I’m slowly making progress on my KK7B R2/T2 transceiver project. At my last report, I was waiting for replacement capacitors to arrive. They did, and I pulled out my ancient solder-removal iron, a Radio Shack unit from who knows how long ago.
Either my unsoldering skills are rusty or I was too impatient, or both. I managed to lift four pads, completely demolishing one. The other three were salvageable. I’d like the board to be perfect, but having it work is an acceptable substitute.
The new caps went in easily, with only a little fiddling to wire around the ruined pad. Better yet, the excessive bias current I saw before the replacement is gone! The board is supposed to be adjusted to 100 mA current. It used to start at 120 mA, with the bias adjustment set to its minimum, and drift its way up to more and more current from there (going as high as 200 mA before I’ve lost my nerve and switched it off). Now it starts at 84 mA and… drifts its way up from there to 130 mA and more.
OK, so one problem was solved. I can always increase current with the bias adjustment potentiometer.
After scratching my head a bit, I finally noticed one small sentence in KK7B’s articles on the R1 and R2. The audio output transistors need a heat sink, do they? Oops! I dug around a bit in my junk box but couldn’t find anything that would fit. The articles say the audio amp will drive a pair of headphones fine without the output transistors, so I decided to take them out.
I recently got a Sparkfun hot-air soldering station (a Sparkfun Free Day prize!) and thought I’d give it a shot. Sure, hot air is usually for surface-mount parts, but solder is solder, right? Not being sure how to set the airflow and temperature settings, I set both on the high side, put some flux on the output transistors’ pads, and went for it. The result wasn’t pretty:
Yes, I scorched the board. Oops. Between this and the lifted pads, I think I need to work on my unsoldering skills.

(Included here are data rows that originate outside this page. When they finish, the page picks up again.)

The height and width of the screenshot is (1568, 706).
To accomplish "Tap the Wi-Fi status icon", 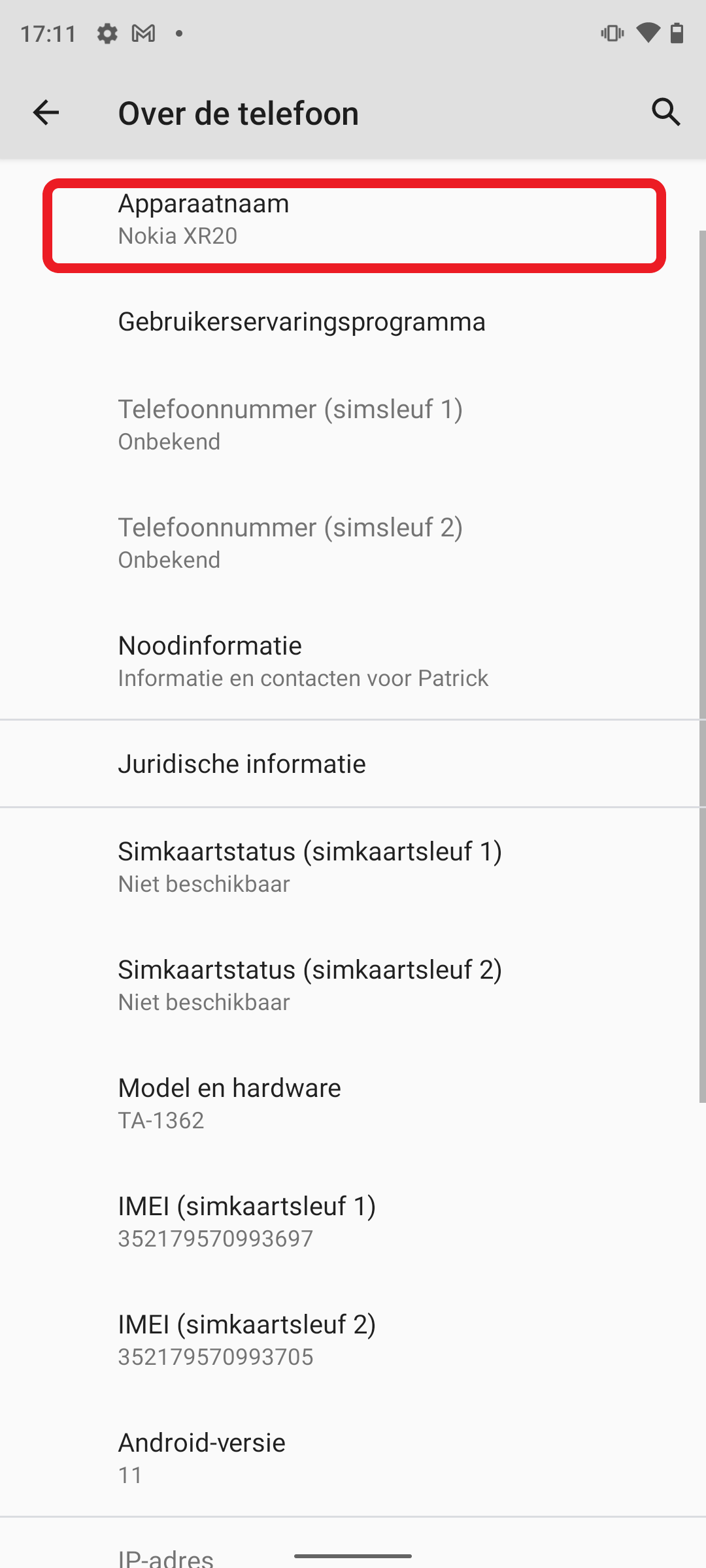I will (647, 33).
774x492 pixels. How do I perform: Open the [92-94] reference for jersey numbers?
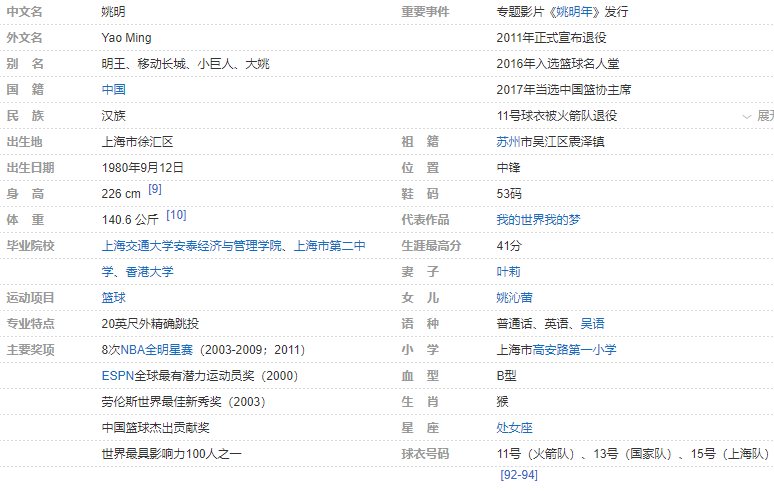518,475
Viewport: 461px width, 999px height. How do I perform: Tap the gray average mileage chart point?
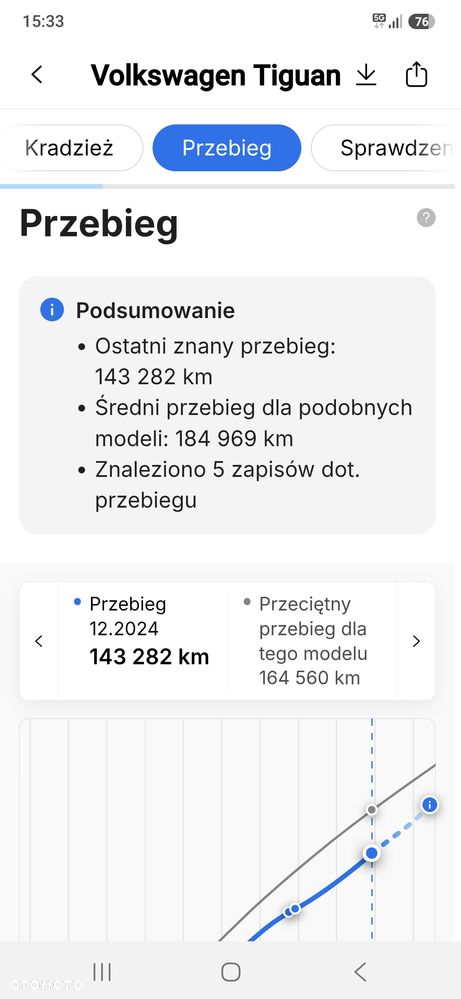(x=372, y=810)
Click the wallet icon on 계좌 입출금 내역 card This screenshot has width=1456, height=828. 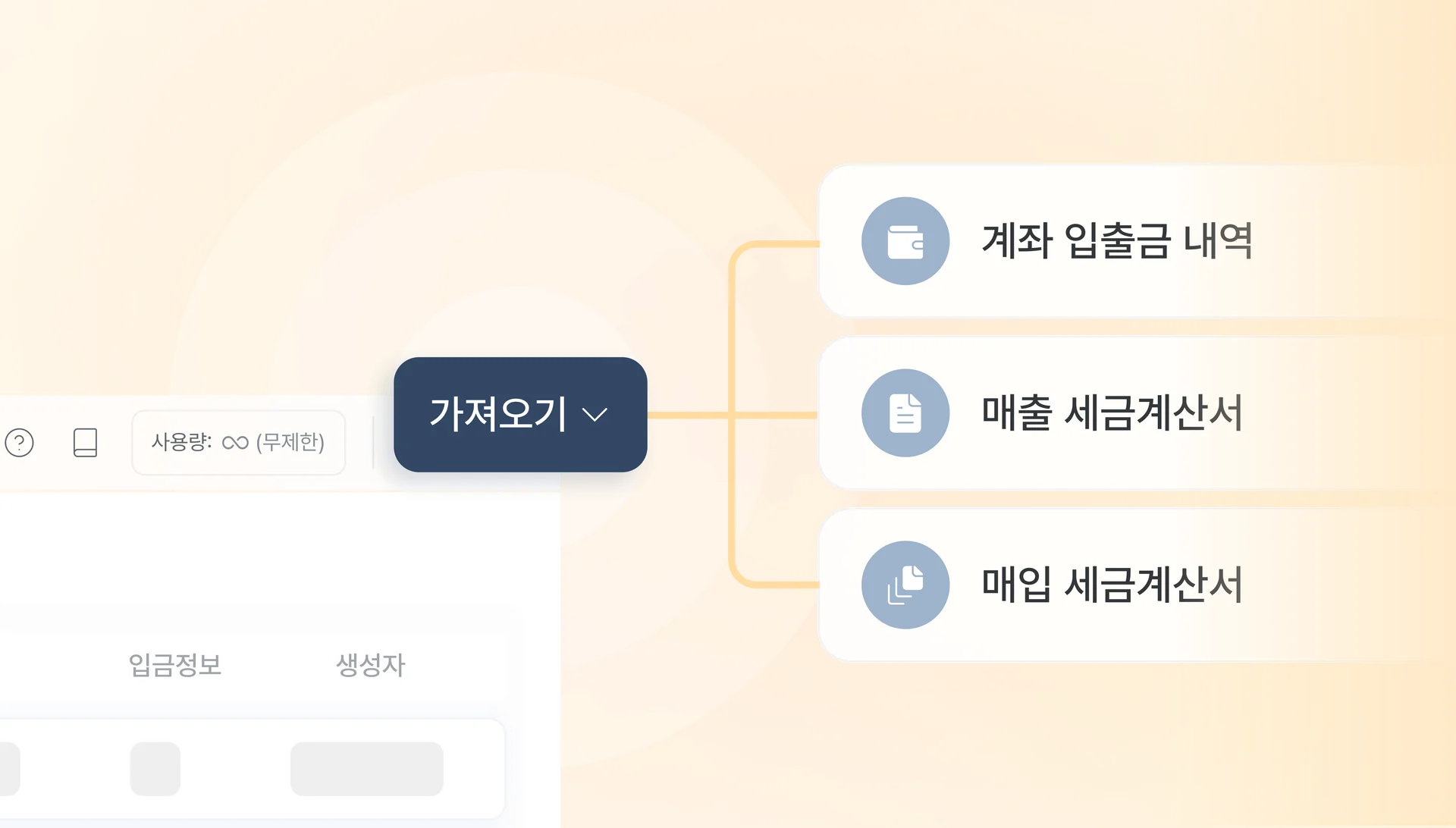(905, 241)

Since the transistors are 50 cent parts (TIP29/TIP30), I unsoldered them the easy way: I cut the leads, removed the leads from the board with my conventional iron, then cleaned out the holes with my solder sucker. I didn’t damage any pads this time! (The picture above was taken after all of these steps.)
A little more soldering to hook up a BNC and some other goodies, and the board was alive!
That’s a Tek 191 signal generator as the VFO (variable frequency oscillator), with a frequency counter as the readout. That’s an MFJ QRP antenna tuner in the foreground.
I didn’t build a phasing network yet, so I drove only one VFO input. That causes the R2 to function like a conventional direct-conversion receiver,receiving both sidebands simultaneously. That said, it works. I was able to hear signals, though frankly many were quite hard to copy. I’m not sure what else might be wrong.
The frequency counter spits out a lot of digital noise. I learned to flip it on only to spot-check my frequency. It’s a lot quieter in standby mode.
Did I mention that IT WORKS?
Despite the success, I’ve been struck by a bit of paralysis in moving forward. There are so many choices to make for integrating the radio.
- What kind of VFO should I use? Should I design my own or buy a kit?
- Which modes should I include?
- How much power output do I want?
- What power amp should I use? Should I design my own or buy a kit?
- Which case should all of this go in?
- What microphone, and microphone connector, should I plan for?
Keep in mind that this is supposed to me my fast route to getting on the air, so I’m thinking kits for both the VFO and amp. Besides, with as busy as it has been at work lately, it is nice to sit back and just build something.
It’s not a pretty project any more, but it works! Hooray!